- **Task data**:
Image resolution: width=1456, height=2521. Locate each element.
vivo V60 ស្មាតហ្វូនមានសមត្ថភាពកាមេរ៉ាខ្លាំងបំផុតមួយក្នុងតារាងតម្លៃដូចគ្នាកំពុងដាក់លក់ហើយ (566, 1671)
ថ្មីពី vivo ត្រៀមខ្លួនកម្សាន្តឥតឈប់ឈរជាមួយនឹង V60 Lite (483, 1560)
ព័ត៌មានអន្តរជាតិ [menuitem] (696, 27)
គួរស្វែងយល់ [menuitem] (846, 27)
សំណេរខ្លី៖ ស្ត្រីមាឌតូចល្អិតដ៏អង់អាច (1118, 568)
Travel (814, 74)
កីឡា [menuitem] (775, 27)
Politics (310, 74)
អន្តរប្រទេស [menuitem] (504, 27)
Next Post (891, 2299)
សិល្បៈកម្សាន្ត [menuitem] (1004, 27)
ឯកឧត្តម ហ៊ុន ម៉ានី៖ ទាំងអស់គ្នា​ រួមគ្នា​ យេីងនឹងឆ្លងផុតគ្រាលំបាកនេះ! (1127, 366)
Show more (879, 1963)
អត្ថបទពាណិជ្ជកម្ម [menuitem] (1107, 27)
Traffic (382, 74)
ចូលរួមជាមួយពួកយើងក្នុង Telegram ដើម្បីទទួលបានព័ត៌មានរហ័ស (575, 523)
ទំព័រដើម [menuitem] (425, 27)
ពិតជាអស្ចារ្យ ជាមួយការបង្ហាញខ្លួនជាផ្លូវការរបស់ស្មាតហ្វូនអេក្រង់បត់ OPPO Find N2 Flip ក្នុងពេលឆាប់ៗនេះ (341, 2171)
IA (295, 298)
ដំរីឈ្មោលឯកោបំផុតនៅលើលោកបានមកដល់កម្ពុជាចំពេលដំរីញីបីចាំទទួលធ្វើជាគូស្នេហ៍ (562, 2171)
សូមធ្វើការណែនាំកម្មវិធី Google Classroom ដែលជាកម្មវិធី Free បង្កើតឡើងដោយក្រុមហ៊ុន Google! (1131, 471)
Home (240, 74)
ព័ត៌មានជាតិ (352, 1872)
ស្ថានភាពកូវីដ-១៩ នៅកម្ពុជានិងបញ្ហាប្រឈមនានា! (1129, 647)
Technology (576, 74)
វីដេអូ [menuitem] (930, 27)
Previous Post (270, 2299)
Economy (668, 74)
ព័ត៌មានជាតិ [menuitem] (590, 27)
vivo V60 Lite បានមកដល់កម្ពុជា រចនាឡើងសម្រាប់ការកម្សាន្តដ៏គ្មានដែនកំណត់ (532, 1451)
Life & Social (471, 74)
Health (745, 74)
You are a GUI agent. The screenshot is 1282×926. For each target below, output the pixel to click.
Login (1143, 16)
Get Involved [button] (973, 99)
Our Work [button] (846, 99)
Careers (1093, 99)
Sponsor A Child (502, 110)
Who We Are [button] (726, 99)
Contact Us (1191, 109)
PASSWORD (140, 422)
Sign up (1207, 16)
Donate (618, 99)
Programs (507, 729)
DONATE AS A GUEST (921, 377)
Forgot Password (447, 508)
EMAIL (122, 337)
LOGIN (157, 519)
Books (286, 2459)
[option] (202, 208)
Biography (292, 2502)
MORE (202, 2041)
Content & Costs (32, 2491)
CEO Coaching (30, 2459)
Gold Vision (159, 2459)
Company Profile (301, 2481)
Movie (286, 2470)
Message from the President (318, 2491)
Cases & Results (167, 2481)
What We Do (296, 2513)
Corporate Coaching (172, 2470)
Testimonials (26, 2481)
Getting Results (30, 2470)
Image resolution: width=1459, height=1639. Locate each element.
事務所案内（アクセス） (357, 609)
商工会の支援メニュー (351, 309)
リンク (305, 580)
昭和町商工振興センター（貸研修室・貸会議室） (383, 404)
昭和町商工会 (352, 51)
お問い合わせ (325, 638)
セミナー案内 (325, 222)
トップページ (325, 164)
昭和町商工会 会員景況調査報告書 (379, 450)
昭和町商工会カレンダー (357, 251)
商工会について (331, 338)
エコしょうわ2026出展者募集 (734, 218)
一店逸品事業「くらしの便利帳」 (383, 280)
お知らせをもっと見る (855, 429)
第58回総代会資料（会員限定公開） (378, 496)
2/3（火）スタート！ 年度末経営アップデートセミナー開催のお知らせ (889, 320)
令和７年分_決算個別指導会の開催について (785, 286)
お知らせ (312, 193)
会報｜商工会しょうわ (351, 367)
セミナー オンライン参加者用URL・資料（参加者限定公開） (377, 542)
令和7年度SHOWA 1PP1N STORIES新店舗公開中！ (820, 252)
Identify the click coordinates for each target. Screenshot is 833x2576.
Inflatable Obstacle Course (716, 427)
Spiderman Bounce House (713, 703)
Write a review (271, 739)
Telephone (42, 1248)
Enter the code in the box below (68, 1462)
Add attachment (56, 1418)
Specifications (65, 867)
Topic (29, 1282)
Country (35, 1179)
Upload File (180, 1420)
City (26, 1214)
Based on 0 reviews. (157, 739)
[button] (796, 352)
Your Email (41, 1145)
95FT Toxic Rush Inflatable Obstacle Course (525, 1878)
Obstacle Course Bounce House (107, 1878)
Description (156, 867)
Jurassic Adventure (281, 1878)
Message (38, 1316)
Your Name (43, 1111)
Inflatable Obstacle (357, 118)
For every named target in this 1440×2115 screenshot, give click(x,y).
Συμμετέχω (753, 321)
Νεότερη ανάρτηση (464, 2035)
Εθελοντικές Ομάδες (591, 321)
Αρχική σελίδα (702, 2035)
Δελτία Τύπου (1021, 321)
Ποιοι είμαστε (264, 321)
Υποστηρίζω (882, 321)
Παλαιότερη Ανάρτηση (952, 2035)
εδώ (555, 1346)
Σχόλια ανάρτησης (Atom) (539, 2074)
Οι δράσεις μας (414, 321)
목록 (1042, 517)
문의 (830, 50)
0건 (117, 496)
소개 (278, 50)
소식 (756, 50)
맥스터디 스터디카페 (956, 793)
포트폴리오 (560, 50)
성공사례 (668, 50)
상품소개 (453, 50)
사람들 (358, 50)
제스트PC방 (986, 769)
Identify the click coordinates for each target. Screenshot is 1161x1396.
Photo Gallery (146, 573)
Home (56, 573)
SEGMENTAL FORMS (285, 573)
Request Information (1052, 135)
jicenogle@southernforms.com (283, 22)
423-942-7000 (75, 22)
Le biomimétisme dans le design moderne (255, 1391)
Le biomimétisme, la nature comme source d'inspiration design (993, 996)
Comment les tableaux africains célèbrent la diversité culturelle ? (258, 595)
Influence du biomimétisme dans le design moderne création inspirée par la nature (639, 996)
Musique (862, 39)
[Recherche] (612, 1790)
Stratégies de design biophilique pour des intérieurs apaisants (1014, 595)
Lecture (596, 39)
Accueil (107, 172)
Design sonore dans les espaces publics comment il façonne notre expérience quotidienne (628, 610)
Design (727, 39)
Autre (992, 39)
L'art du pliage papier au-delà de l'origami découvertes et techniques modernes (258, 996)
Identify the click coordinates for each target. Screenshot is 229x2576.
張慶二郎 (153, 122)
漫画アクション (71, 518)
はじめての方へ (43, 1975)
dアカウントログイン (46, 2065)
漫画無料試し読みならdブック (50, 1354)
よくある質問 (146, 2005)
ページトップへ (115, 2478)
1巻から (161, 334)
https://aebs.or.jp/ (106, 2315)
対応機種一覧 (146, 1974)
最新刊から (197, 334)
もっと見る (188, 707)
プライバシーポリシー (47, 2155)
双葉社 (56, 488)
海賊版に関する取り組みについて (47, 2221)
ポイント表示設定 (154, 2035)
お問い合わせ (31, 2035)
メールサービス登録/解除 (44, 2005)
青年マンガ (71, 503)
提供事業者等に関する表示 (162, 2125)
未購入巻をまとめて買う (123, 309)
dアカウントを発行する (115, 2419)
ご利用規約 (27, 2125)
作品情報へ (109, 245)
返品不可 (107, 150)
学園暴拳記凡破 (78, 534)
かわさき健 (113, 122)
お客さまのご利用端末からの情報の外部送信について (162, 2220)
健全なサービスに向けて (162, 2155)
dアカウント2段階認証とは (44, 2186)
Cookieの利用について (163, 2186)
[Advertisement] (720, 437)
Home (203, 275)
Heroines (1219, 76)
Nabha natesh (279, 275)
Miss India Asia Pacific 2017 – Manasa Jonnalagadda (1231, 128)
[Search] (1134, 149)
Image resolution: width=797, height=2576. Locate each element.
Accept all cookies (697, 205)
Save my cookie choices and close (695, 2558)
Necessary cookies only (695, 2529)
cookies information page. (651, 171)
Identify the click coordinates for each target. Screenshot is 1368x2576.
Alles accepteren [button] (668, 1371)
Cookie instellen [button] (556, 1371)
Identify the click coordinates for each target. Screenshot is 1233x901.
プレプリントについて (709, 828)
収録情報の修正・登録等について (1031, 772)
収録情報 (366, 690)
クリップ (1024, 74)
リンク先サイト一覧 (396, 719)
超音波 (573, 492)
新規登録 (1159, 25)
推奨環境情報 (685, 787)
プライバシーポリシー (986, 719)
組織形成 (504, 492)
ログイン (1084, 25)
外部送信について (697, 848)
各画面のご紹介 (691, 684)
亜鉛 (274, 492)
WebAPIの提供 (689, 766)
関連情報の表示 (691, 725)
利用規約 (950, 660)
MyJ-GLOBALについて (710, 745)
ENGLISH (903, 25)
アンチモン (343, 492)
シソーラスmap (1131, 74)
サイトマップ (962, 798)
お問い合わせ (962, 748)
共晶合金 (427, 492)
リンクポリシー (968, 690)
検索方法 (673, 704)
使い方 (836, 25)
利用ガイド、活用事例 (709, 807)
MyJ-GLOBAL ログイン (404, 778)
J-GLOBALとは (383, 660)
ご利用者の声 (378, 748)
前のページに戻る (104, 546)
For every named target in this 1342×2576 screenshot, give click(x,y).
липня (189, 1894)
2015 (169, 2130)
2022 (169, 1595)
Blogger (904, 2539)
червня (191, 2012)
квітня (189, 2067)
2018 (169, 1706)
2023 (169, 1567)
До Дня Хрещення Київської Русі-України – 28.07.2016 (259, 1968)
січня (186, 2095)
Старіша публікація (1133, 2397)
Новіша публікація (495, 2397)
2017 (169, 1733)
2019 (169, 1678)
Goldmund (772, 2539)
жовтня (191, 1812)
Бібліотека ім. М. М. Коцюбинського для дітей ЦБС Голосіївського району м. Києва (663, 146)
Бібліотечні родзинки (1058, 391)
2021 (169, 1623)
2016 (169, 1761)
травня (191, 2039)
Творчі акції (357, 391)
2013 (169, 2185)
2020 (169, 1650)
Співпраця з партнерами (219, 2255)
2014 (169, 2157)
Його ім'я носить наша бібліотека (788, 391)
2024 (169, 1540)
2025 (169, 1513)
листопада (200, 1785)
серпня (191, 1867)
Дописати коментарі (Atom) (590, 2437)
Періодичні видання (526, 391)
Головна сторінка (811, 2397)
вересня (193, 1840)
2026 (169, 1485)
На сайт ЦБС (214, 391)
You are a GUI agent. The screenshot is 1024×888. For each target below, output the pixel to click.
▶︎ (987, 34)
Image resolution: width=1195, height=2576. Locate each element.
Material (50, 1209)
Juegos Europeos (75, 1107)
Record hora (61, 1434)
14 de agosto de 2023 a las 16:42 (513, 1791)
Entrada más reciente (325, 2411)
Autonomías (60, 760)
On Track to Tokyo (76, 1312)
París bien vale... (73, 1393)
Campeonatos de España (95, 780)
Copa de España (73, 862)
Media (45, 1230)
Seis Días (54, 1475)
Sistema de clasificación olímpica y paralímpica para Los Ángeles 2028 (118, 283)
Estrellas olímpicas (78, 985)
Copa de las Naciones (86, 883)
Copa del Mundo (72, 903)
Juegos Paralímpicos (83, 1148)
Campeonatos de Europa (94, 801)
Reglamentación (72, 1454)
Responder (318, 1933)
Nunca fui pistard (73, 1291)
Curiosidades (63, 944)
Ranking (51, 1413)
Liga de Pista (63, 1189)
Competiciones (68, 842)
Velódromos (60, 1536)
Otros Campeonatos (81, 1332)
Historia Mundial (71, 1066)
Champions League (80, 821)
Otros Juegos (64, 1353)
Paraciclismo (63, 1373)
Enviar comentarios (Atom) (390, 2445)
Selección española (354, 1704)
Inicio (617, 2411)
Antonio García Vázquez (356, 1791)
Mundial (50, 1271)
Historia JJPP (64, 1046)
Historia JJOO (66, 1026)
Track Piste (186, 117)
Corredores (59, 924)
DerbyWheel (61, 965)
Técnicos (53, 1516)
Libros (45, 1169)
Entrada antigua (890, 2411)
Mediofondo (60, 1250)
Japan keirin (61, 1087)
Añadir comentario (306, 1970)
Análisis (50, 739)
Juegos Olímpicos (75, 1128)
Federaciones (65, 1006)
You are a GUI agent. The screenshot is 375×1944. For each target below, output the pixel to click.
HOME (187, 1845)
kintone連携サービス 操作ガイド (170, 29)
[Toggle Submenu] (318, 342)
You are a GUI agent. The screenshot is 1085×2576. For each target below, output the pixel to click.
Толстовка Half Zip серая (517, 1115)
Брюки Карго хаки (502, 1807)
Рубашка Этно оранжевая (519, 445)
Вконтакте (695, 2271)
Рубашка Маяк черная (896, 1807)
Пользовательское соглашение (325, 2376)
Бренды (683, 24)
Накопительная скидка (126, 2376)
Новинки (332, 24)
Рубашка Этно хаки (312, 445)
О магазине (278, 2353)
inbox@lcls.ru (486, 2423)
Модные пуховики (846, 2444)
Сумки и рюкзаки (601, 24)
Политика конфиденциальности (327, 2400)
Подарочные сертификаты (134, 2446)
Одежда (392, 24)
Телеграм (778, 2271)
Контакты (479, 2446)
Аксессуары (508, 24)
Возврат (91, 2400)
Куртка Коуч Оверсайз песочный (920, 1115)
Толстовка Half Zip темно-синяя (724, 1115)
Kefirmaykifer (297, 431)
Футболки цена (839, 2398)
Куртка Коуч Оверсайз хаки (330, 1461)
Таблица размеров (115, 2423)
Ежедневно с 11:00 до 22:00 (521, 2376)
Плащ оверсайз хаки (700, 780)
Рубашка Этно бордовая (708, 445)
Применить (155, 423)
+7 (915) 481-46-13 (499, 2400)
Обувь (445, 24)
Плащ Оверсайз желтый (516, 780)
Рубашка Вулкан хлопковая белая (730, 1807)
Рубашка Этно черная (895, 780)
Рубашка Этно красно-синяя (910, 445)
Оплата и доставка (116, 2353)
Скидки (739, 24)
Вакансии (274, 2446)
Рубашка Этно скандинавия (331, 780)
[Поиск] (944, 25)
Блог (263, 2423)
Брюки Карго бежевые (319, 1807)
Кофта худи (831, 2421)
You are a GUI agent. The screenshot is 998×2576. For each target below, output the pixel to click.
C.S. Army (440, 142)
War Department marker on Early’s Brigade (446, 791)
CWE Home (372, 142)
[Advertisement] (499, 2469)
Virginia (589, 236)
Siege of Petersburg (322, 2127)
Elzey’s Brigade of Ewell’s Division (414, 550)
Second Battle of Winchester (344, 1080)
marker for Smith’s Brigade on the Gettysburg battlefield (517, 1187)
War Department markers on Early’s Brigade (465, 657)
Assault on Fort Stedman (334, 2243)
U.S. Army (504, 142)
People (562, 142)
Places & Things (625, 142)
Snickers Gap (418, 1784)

- **Exercise objective**:
Reproduce the lines from the one with "Curiosidades (63, 944)" through the one with "inbox@lcls.ru (486, 2423)", keeping both of those lines.

- **Exercise solution**:
Curiosidades (63, 944)
Ranking (51, 1413)
Liga de Pista (63, 1189)
Competiciones (68, 842)
Velódromos (60, 1536)
Otros Campeonatos (81, 1332)
Historia Mundial (71, 1066)
Champions League (80, 821)
Otros Juegos (64, 1353)
Paraciclismo (63, 1373)
Enviar comentarios (Atom) (390, 2445)
Selección española (354, 1704)
Inicio (617, 2411)
Antonio García Vázquez (356, 1791)
Mundial (50, 1271)
Historia JJPP (64, 1046)
Historia JJOO (66, 1026)
Track Piste (186, 117)
Corredores (59, 924)
DerbyWheel (61, 965)
Técnicos (53, 1516)
Libros (45, 1169)
Entrada antigua (890, 2411)
Mediofondo (60, 1250)
Japan keirin (61, 1087)
Añadir comentario (306, 1970)
Análisis (50, 739)
Juegos Olímpicos (75, 1128)
Federaciones (65, 1006)
You are a GUI agent. The screenshot is 375×1944. For each target below, output the pixel to click.
HOME (187, 1845)
kintone連携サービス 操作ガイド (170, 29)
[Toggle Submenu] (318, 342)
You are a GUI agent. The screenshot is 1085×2576. For each target below, output the pixel to click.
Толстовка Half Zip серая (517, 1115)
Брюки Карго хаки (502, 1807)
Рубашка Этно оранжевая (519, 445)
Вконтакте (695, 2271)
Рубашка Маяк черная (896, 1807)
Пользовательское соглашение (325, 2376)
Бренды (683, 24)
Накопительная скидка (126, 2376)
Новинки (332, 24)
Рубашка Этно хаки (312, 445)
О магазине (278, 2353)
inbox@lcls.ru (486, 2423)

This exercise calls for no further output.